====== Estratto scelto ======
Bartolomeo Pampaloni (Ansa)Bartolomeo Pampaloni (Ansa)

E se il cinema italiano avesse trovato nella docu-fiction la via per la sua svolta? È il piacevole dubbio che ci accompagna durante e dopo la visione di Roma Termini, presentata ieri nella sezione Prospettive Italia. Un viaggio nella principale stazione della capitale. Una città nella città abitata da un esercito di 480mila viaggiatori in transito ogni giorno e da un manipolo di “residenti” che l'hanno scelta come “dimora”. Ed è proprio su alcuni di loro che si sofferma l'occhio di Bartolomeo Pampaloni. Armato solo di una piccola videocamera digitale il 32enne regista toscano di nascita e parigino d'adozione li segue nella loro quotidianità vissuta ai margini. Mostrandoci le paure, le debolezze, le difficoltà di chi vive ai margini della società.

La stazione è solo un grande catalizzatore di storie e di persone. Tutto ciò che accade sullo schermo si svolge al suo interno o nelle vie limitrofe. Grazie all'uso di luci naturali, a una serie di primi piani e dettagli che non ci risparmiano nulla (incluso un buco nelle vene che fa sembrare quello celebre di Amore tossico una puntata di Er) e a un montaggio funzionale al cento per cento allo sviluppo della storia, per 77 minuti ci immergiamo nelle vite di Gianluca, Stefano, Antonio, Angelo, Salvatore. E di tutte le altre persone che un tetto sulla testa non c'è l'hanno più. I motivi che li hanno portati a finire per strada sono diversi. Così come le ragioni che li obbligano a restarci. Ad accomunarli c'è solo la presenza di un “prima” e di un “dopo”. In mezzo ci sono, a seconda di casi, un divorzio, una separazione, una malattia, una rottura con la famiglia d'origine. Che noi possiamo solo intuire perché l'intenzione di Pampaloni è quella di soffermarsi solo su ciò che accade qui e ora.
====== Materiale di studio ======
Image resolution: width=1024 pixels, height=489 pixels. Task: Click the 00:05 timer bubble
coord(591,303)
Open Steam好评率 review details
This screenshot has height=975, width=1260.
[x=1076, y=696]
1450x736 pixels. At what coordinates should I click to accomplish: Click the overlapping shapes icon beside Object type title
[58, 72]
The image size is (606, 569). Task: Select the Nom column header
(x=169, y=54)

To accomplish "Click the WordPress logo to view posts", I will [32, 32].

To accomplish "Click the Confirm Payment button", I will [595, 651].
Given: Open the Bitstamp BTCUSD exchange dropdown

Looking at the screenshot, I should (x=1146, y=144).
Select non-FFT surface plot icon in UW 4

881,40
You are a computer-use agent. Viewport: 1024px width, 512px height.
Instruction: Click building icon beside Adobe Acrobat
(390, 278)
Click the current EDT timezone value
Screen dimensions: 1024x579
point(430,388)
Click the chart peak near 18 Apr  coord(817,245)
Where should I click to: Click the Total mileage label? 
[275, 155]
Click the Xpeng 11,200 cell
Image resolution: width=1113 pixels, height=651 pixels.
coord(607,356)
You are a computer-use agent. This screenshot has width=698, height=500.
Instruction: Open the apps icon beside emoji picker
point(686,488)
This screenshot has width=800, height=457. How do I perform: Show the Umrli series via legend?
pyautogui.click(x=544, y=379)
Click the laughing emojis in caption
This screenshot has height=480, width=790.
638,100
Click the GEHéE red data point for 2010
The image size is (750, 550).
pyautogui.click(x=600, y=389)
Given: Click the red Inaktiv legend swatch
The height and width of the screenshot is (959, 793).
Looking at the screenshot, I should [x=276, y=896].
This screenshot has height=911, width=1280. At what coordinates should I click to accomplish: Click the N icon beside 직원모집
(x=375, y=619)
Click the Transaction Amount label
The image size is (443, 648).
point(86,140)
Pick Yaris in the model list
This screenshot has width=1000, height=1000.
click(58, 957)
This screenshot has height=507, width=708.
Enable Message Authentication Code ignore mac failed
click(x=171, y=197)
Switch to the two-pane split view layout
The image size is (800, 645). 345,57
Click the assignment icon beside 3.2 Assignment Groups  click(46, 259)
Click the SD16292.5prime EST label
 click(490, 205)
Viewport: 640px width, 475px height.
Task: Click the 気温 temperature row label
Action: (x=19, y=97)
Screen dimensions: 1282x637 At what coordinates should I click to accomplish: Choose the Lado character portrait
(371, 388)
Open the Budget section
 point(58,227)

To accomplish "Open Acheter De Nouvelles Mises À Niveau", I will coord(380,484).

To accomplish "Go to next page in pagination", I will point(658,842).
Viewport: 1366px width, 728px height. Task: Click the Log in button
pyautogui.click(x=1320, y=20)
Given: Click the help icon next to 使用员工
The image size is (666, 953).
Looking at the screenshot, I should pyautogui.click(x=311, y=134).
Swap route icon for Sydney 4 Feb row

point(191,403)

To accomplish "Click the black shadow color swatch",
======
### Parti dell'esercizio
1. Ricopia il testo su Roma Termini partendo da "E se il cinema" e proseguendo fino a "margini della società.".
2. Riprendi il testo su Roma Termini da dove si ferma e portalo avanti.

### Risposte ai compiti
1.
E se il cinema italiano avesse trovato nella docu-fiction la via per la sua svolta? È il piacevole dubbio che ci accompagna durante e dopo la visione di Roma Termini, presentata ieri nella sezione Prospettive Italia. Un viaggio nella principale stazione della capitale. Una città nella città abitata da un esercito di 480mila viaggiatori in transito ogni giorno e da un manipolo di “residenti” che l'hanno scelta come “dimora”. Ed è proprio su alcuni di loro che si sofferma l'occhio di Bartolomeo Pampaloni. Armato solo di una piccola videocamera digitale il 32enne regista toscano di nascita e parigino d'adozione li segue nella loro quotidianità vissuta ai margini. Mostrandoci le paure, le debolezze, le difficoltà di chi vive ai margini della società.

2.
Ne viene fuori un'opera dal forte impatto emotivo e dalla spiccata umanità. Un po' documentario è un po' finzione, Roma Termini s'inserisce nel filone già battuto con successo da Tir, che è stato stato premiato qui a Roma l'anno scorso, e da Sacro Gra, che sempre nel 2013 ha trionfato a Venezia. Dando l'ennesima dimostrazione che di storie da raccontare il nostro paese è pieno. E che il problema è solo quello di portarle sullo schermo mantenendone l'originalità e l'efficacia. Ecco allora che utilizzare come attori gli stessi protagonisti della vita reale e ridurre al minimo il ruolo della sceneggiatura può essere una strada. Forse quella giusta per ritrovare un nostro posto nel mondo della cinematografia mondiale.